Given these concerns, the literature review was focused around two questions: First, are the data, both quantitative and qualitative, obtained from online surveys comparable to data obtained from paper surveys? Second, are the psychometric properties of online surveys similar to those of paper versions of the same surveys? The authors chose to limit the literature search to evaluation studies.

Eighteen published studies from the evaluation field were located that investigated the comparability of quantitative data collected with paper and online surveys. Of these, 14 reported minimal or no differences in the mean or median ratings obtained with the two methods (Ardalan et al. 2007; Avery et al. 2006; Dommeyer et al. 2004; Donovan et al. 2006; Ernst 2006; Gamliel and Davidovitz 2005; Handwerk et al. 2000; Heath et al. 2007; Layne et al. 1999; Liegle and McDonald 2004; Paolo et al. 2000; Rice and Van Duzer 2005; Smither et al. 2004; Thorpe 2002). Of note, though Ernst (2006) found that mean item ratings were identical in the paper and online conditions, extremely high and low ratings were more common in the online condition. He interpreted this to mean that students with strong opinions are more likely than other students to complete online evaluations. In two of the four studies that did report differences (Carini et al. 2003; Tomsic et al. 2000), students gave more positive ratings if they completed the form online, as opposed to on paper. Neither of these studies used random assignment. Chang (2005) found that college students made more positive ratings of instruction when they filled out paper forms than when they used online forms. Kasiar et al. (2002) reported that 29% of the Likert items in the evaluation differed significantly between the online and paper versions, but they did not report the direction(s) of those differences.

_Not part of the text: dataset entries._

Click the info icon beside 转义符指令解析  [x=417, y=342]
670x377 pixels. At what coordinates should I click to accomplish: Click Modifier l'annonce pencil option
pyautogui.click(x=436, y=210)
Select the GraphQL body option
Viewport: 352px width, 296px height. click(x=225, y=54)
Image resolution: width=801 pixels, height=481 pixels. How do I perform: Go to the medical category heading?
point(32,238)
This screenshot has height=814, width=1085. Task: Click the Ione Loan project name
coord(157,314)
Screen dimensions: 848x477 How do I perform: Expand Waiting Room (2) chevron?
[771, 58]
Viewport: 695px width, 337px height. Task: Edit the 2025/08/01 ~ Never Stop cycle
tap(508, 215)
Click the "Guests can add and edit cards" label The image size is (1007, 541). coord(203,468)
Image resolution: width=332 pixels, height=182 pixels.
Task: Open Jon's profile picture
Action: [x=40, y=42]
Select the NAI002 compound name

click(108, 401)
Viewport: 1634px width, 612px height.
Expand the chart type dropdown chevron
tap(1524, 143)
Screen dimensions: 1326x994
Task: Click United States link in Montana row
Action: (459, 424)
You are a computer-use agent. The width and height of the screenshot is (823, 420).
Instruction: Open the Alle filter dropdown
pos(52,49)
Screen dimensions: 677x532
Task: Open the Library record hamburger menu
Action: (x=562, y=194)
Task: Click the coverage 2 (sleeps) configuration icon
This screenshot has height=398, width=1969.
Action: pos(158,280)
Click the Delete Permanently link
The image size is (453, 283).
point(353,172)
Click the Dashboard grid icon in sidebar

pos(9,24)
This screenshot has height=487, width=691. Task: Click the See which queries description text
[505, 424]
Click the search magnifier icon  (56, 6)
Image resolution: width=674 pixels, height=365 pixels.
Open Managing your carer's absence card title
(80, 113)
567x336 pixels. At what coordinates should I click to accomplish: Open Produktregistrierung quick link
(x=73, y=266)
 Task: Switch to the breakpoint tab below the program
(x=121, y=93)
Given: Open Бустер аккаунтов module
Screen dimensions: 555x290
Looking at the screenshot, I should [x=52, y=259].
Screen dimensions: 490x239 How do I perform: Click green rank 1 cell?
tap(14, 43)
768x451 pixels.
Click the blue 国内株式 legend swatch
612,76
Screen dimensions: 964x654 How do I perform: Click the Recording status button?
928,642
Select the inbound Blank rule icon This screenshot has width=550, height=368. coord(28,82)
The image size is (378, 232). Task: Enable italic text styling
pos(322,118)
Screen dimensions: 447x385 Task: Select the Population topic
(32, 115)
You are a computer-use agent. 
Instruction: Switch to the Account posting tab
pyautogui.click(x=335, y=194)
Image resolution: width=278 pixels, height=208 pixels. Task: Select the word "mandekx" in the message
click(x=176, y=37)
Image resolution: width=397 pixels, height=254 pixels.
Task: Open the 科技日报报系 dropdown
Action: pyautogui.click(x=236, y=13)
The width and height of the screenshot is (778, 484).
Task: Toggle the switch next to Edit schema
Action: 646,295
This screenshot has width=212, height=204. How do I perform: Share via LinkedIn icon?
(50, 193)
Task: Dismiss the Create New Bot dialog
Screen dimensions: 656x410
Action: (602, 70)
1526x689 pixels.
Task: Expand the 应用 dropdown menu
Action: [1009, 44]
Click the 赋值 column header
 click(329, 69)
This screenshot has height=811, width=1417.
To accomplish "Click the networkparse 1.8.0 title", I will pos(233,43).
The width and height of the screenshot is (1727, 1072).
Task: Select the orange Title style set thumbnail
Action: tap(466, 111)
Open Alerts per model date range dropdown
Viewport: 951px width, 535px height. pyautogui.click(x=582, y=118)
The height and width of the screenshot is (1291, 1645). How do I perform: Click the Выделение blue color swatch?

Thirteen evaluation studies addressed the comparability of qualitative data (i.e., open-ended comments) collected with paper and online surveys. Eight of the studies reported that respondents were more likely to provide comments on an online form than on a paper form (Anderson et al. 2005; Ballantyne 2004; Donovan et al. 2006; Handwerk et al. 2000; Heath et al. 2007; Johnson 2003; Kasiar et al. 2002; Layne et al. 1999), and eight of the studies reported that the comments provided on online forms were longer than those provided on paper forms (Anderson et al. 2005; Ardalan et al. 2007; Ballantyne 2004; Bullock 2003; Donovan et al. 2006; Hmieleski and Champagne 2000; Rice and Van Duzer 2005). Donovan et al. (2006) also reported that comments collected online were judged to be less favorable and more useful or informative than comments collected on paper. In contrast, Heath et al. (2007) found that comments provided online were more favorable than those written on paper. Only one study failed to find differences in either the percentage of students who provided comments on paper and online forms, or in the length of comments provided on the two versions.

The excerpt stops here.